* _RECORDS_:
=-=-=-=-=

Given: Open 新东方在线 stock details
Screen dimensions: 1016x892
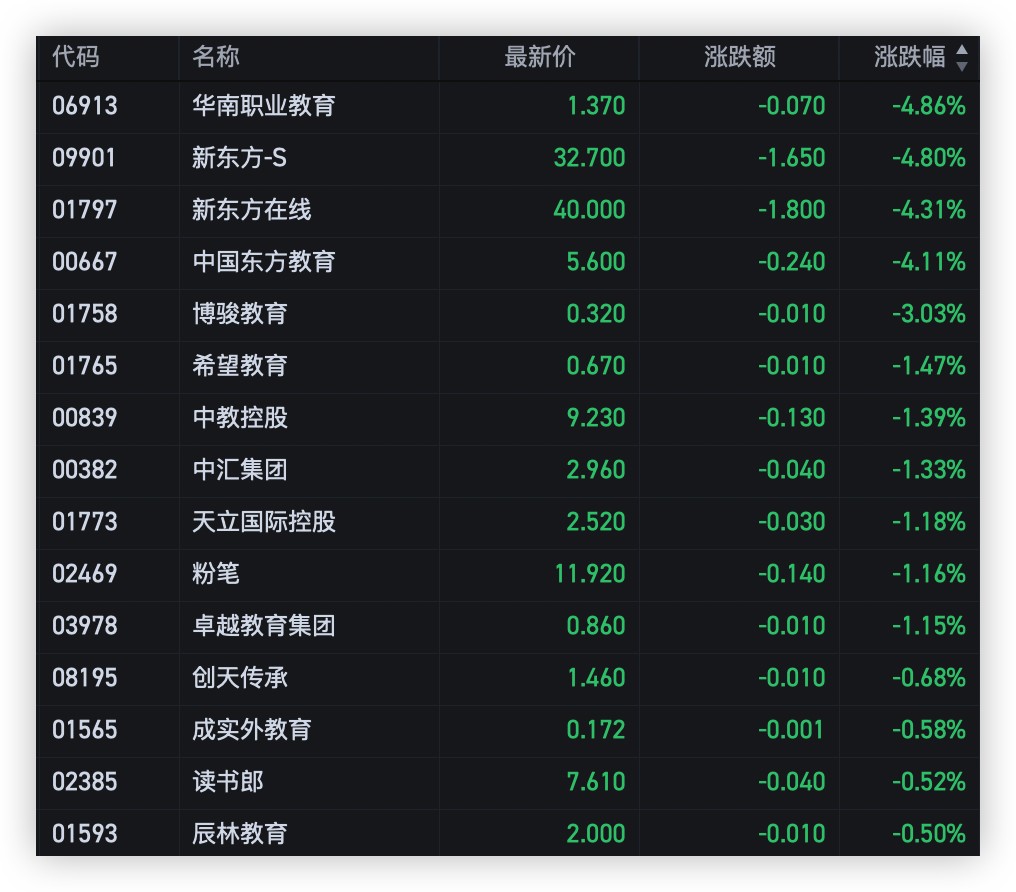Looking at the screenshot, I should pyautogui.click(x=252, y=209).
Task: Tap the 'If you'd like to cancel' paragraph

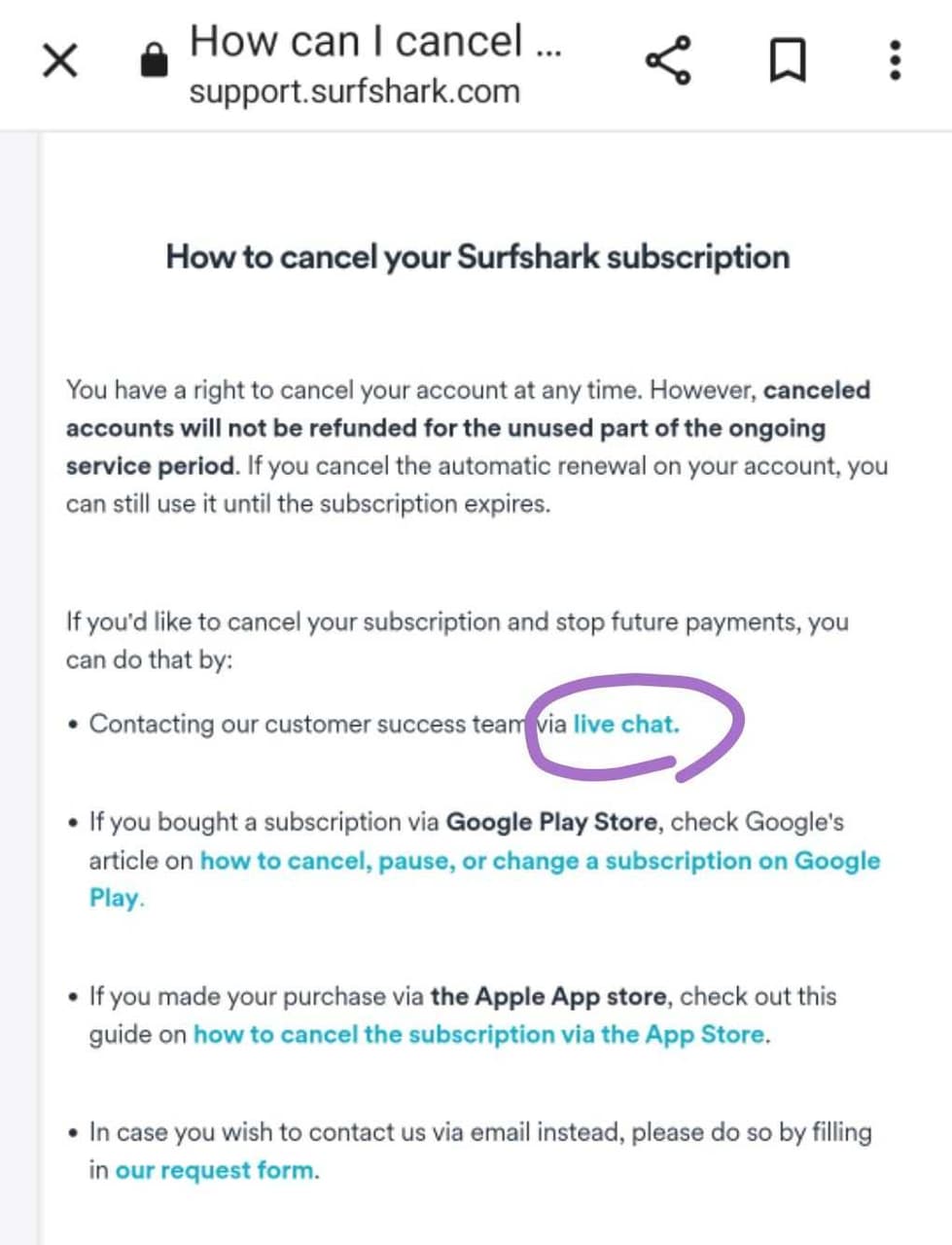Action: coord(457,640)
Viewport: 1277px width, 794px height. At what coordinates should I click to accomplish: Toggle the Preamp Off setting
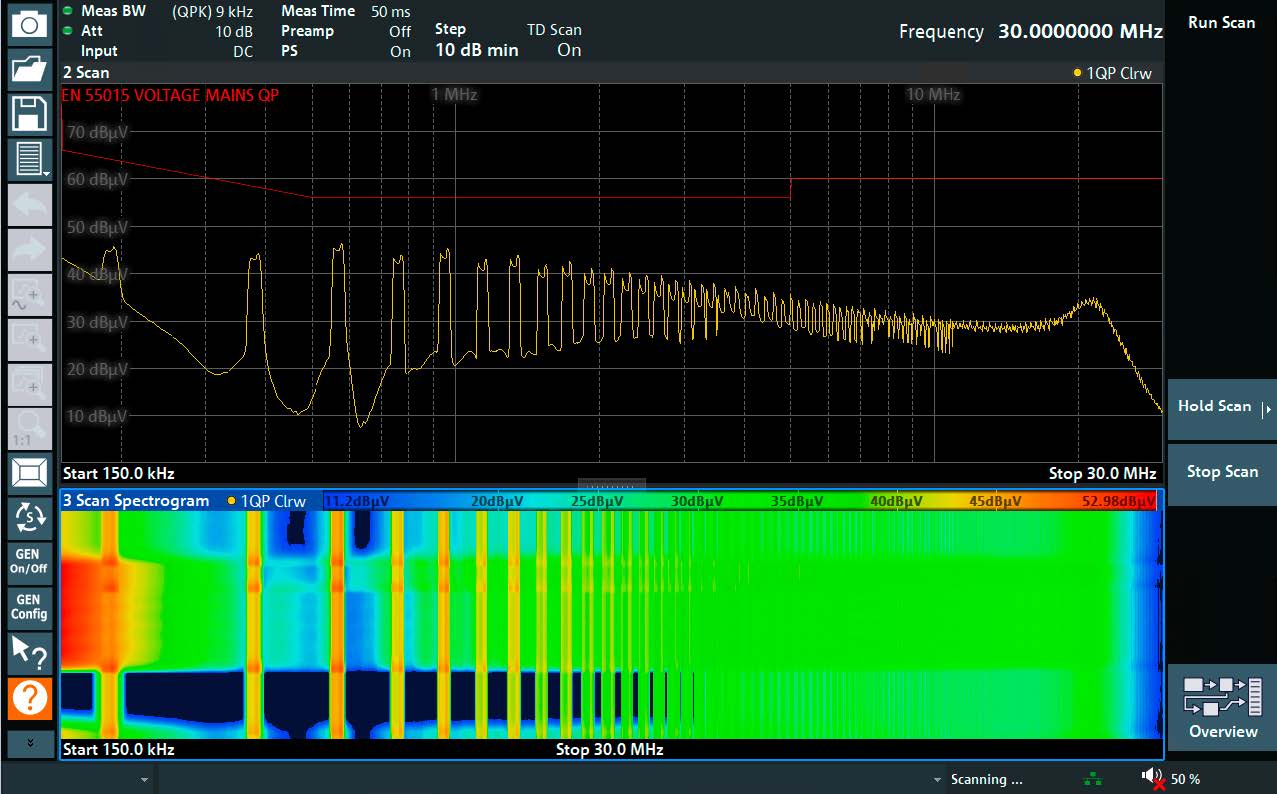tap(400, 31)
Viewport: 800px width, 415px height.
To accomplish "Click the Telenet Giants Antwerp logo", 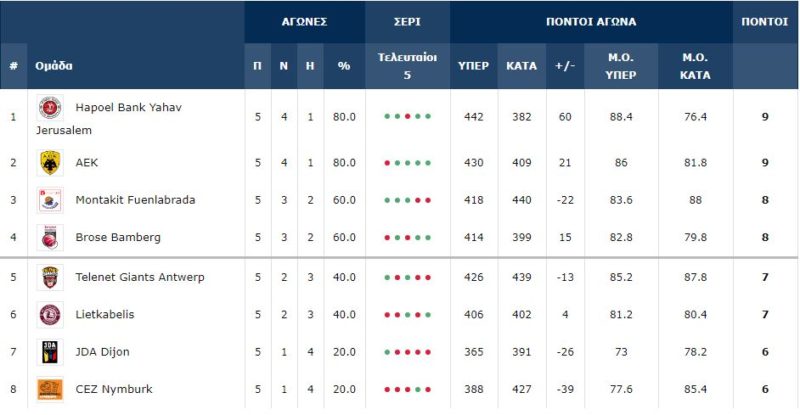I will (50, 277).
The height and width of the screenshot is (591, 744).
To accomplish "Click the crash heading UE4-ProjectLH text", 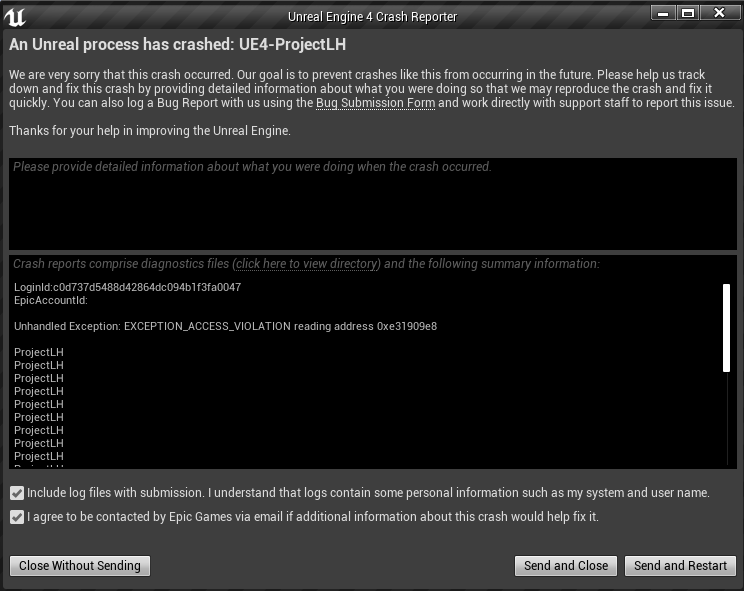I will tap(292, 45).
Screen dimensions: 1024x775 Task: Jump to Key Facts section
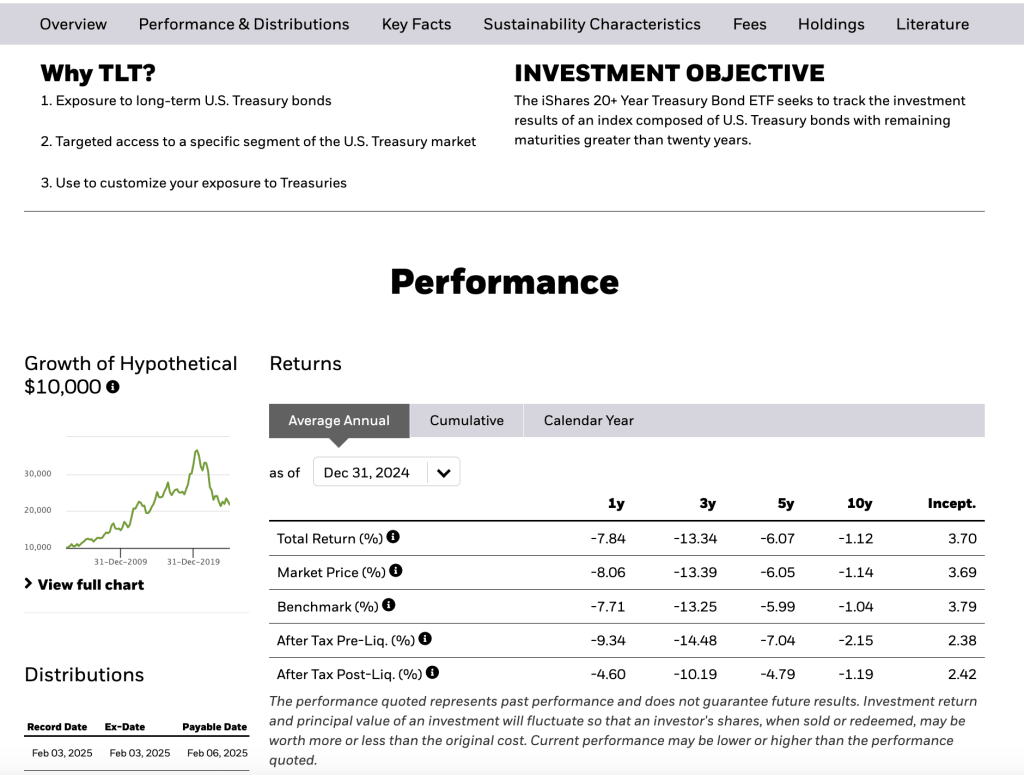click(416, 24)

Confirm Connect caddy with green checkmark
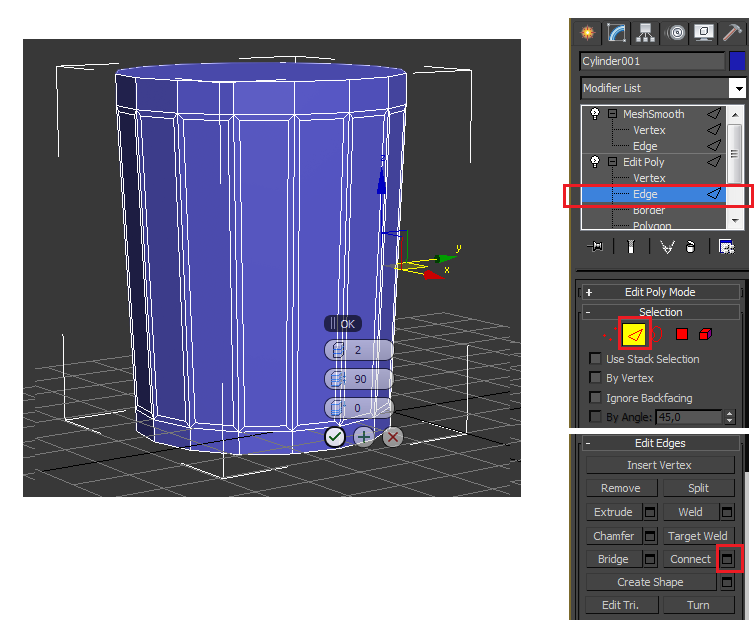point(335,437)
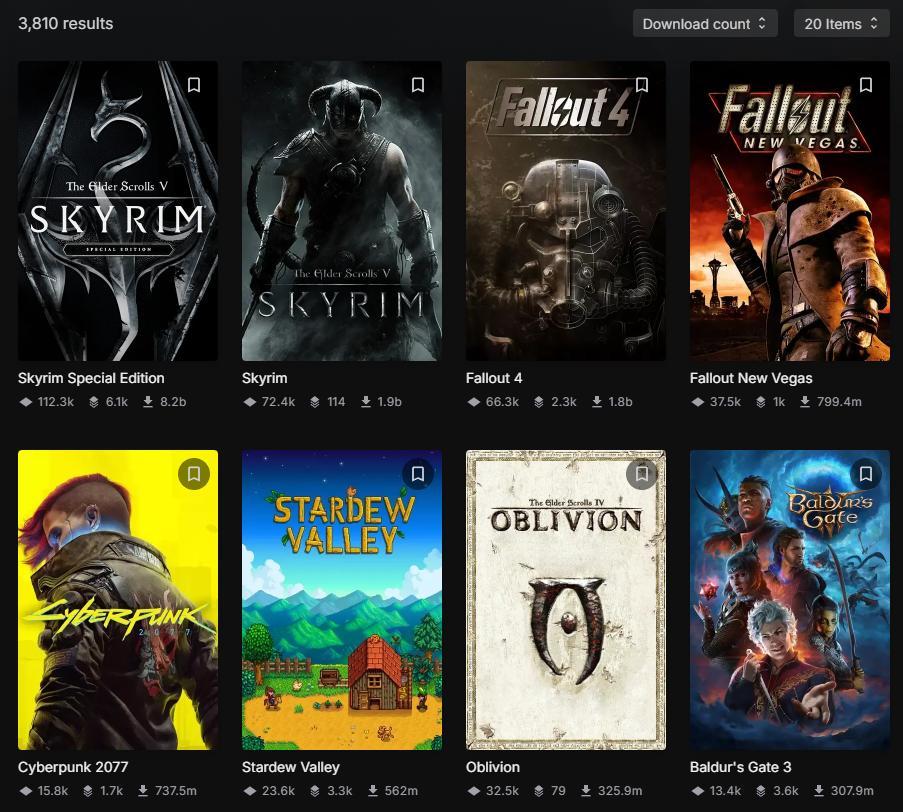Click download icon under Baldur's Gate 3
903x812 pixels.
tap(819, 791)
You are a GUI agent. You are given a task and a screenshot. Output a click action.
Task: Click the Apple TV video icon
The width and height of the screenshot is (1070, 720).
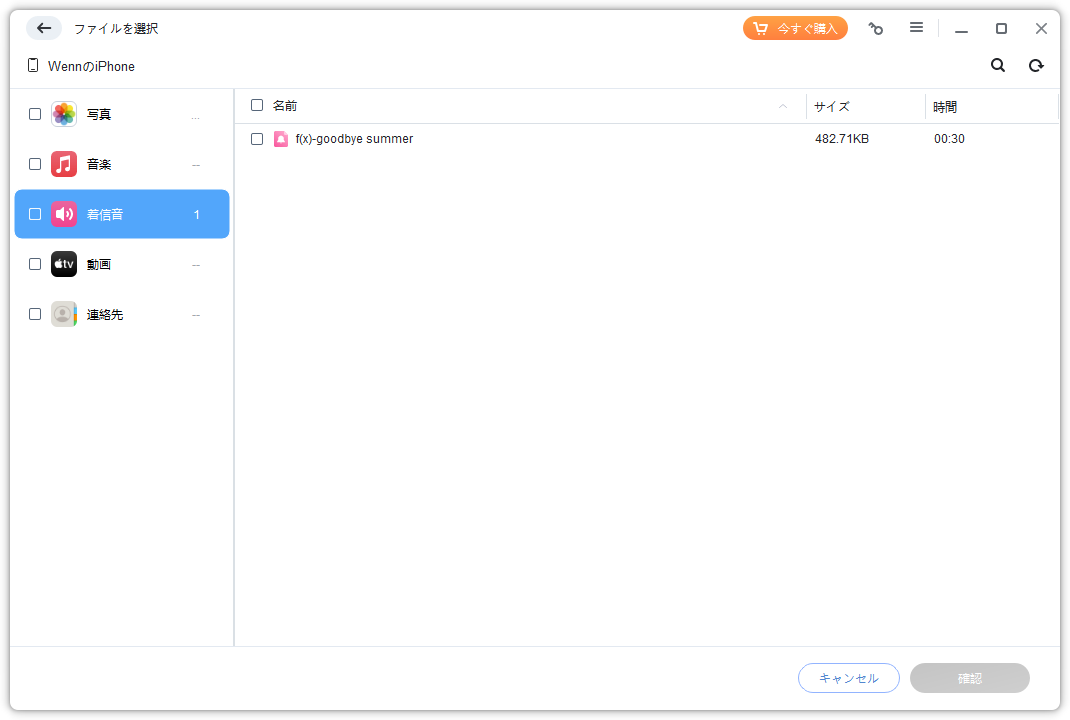pyautogui.click(x=64, y=264)

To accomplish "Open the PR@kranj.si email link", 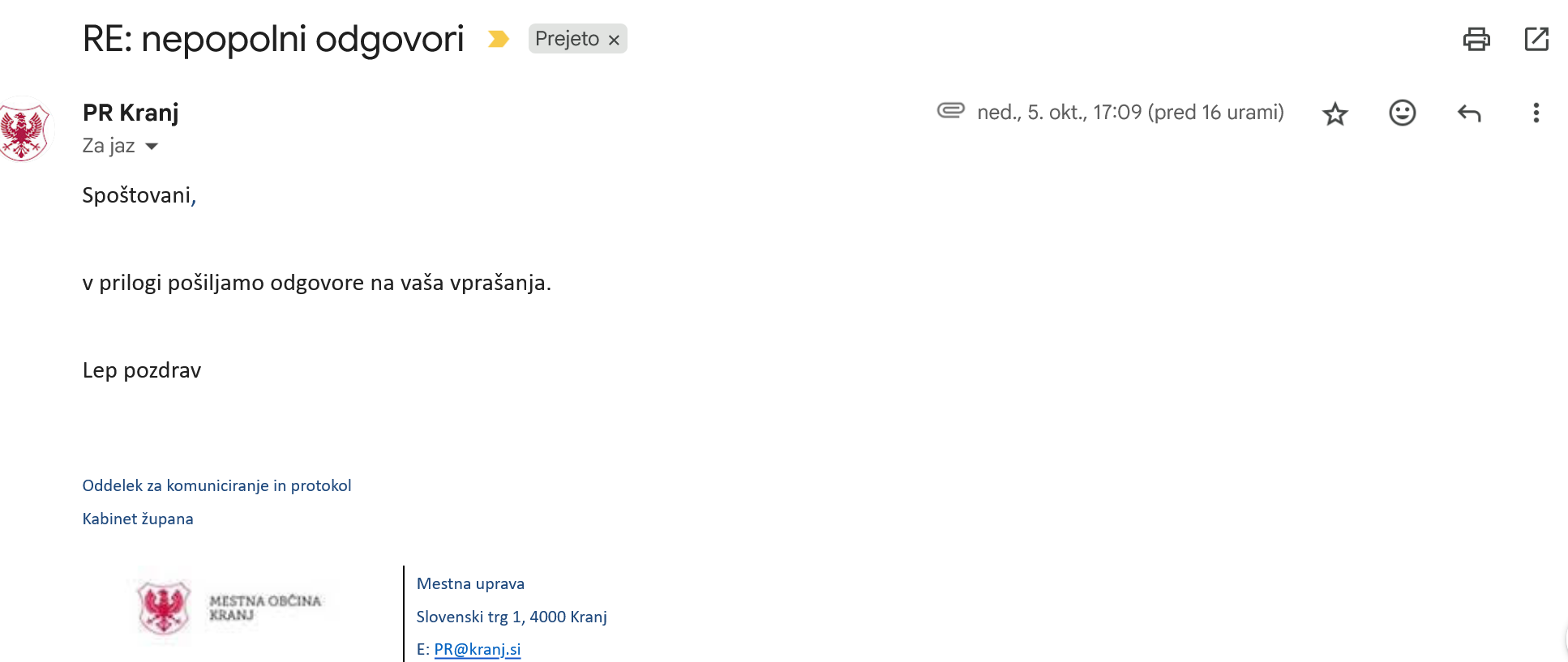I will click(x=477, y=649).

=-=-=-=-=

* _WHAT IS EXPECTED_:
Within the listing above, the lines from the one with "Screen dimensions: 1024x775" through the one with "Task: Click the Apple TV video icon" are to be given again word for word. Do not include pictures.

* _TASK OUTPUT_:
Screen dimensions: 1024x775 Task: Jump to Key Facts section
click(416, 24)

Confirm Connect caddy with green checkmark
point(335,437)
Click download icon under Baldur's Gate 3
903x812 pixels.
tap(819, 791)
You are a GUI agent. You are given a task and a screenshot. Output a click action.
Task: Click the Apple TV video icon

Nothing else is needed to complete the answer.